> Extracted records
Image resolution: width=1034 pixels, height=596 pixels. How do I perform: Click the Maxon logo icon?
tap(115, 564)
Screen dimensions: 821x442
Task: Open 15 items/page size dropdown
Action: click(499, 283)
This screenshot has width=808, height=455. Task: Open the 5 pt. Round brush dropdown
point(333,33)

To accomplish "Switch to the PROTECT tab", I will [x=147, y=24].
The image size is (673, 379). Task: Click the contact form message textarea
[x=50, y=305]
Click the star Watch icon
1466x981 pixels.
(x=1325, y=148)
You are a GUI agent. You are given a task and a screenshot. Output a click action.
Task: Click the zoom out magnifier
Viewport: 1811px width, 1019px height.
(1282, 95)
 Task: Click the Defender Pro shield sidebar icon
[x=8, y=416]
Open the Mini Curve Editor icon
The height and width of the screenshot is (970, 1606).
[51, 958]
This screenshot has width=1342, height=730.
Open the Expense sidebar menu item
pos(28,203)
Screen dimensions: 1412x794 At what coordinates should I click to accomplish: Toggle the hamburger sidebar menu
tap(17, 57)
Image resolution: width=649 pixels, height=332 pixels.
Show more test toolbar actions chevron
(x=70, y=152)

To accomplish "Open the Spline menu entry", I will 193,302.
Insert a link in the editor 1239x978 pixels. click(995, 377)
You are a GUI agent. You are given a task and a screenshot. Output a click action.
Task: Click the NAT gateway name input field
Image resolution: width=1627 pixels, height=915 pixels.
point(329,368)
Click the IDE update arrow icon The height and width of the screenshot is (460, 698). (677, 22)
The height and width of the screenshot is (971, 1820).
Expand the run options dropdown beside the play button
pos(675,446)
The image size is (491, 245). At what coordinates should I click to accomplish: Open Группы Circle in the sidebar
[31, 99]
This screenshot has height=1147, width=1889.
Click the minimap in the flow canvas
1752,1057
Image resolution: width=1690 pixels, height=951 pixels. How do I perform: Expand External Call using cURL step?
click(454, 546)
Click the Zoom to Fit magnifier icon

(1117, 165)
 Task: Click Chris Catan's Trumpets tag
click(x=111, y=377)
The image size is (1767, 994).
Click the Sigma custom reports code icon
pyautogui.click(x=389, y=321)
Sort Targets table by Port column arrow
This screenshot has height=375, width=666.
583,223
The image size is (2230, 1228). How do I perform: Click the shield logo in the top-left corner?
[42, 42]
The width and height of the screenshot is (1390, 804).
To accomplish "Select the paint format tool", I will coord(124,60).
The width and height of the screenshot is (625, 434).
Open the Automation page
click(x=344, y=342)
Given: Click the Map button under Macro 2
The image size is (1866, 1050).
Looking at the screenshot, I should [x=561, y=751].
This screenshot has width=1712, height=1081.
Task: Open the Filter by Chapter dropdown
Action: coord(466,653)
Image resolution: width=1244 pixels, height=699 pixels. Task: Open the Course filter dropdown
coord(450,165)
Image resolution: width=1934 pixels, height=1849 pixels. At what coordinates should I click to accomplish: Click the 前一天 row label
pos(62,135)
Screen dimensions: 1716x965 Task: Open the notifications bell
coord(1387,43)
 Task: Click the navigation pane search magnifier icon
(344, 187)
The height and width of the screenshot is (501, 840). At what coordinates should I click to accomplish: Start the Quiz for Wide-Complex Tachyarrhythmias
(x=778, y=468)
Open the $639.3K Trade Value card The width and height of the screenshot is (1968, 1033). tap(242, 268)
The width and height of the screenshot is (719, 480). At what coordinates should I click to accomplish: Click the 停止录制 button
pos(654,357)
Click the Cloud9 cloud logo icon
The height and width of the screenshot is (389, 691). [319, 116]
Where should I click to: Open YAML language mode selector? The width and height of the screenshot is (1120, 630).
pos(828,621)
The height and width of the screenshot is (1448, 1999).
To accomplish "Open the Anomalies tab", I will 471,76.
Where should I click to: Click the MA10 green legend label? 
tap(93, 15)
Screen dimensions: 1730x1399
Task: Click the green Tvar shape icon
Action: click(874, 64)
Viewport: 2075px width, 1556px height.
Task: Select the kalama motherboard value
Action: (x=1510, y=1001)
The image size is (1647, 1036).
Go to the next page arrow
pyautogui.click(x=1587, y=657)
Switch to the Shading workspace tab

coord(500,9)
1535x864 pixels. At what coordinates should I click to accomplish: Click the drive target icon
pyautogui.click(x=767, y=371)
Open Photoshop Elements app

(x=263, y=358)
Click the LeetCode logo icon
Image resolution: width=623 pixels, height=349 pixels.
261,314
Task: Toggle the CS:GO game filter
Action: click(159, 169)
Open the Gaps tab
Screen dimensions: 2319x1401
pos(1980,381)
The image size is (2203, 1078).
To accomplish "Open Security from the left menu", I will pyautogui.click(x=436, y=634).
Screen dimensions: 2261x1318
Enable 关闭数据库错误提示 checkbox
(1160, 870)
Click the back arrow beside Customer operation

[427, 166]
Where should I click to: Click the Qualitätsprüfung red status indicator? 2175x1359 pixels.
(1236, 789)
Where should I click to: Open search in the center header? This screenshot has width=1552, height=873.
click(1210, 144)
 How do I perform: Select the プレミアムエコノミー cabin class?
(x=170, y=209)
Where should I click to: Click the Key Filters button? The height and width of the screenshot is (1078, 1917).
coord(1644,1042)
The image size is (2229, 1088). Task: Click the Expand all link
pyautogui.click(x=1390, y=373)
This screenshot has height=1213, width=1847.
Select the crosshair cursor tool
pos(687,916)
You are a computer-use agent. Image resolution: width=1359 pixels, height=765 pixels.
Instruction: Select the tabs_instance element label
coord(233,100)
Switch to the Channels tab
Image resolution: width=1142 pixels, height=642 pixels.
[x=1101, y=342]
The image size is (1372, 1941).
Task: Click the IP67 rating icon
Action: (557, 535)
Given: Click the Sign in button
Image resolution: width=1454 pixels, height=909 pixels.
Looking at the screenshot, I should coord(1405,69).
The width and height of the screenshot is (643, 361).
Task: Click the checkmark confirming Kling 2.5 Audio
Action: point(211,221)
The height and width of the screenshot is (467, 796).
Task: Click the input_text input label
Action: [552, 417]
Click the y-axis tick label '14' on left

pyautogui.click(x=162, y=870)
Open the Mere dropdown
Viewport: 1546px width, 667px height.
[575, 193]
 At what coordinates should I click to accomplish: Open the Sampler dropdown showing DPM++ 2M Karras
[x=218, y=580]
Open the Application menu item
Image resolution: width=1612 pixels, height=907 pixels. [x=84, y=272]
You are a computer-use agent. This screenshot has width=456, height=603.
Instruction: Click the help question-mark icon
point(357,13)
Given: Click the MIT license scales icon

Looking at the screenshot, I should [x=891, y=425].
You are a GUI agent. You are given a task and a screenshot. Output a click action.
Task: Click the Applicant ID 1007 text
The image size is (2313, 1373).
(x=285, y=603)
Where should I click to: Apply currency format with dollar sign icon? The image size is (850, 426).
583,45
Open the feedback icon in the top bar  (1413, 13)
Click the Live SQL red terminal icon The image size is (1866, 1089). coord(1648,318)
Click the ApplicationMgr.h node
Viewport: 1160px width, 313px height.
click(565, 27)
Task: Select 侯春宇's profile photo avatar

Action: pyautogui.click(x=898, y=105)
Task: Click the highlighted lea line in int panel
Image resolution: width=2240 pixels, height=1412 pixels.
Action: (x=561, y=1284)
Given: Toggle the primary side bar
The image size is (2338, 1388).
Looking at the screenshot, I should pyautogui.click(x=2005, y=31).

> WHAT THE EXERCISE ASKS
Above are records; repeat only the lines starting at the line with "At what coordinates should I click to accomplish: Open the" and ending at the line with "Task: Click the Applicant ID 1007 text", exactly as they appear, both included.

> ANSWER SECTION
 At what coordinates should I click to accomplish: Open the Sampler dropdown showing DPM++ 2M Karras
[x=218, y=580]
Open the Application menu item
Image resolution: width=1612 pixels, height=907 pixels. [x=84, y=272]
You are a computer-use agent. This screenshot has width=456, height=603.
Instruction: Click the help question-mark icon
point(357,13)
Given: Click the MIT license scales icon

Looking at the screenshot, I should [x=891, y=425].
You are a GUI agent. You are given a task and a screenshot. Output a click action.
Task: Click the Applicant ID 1007 text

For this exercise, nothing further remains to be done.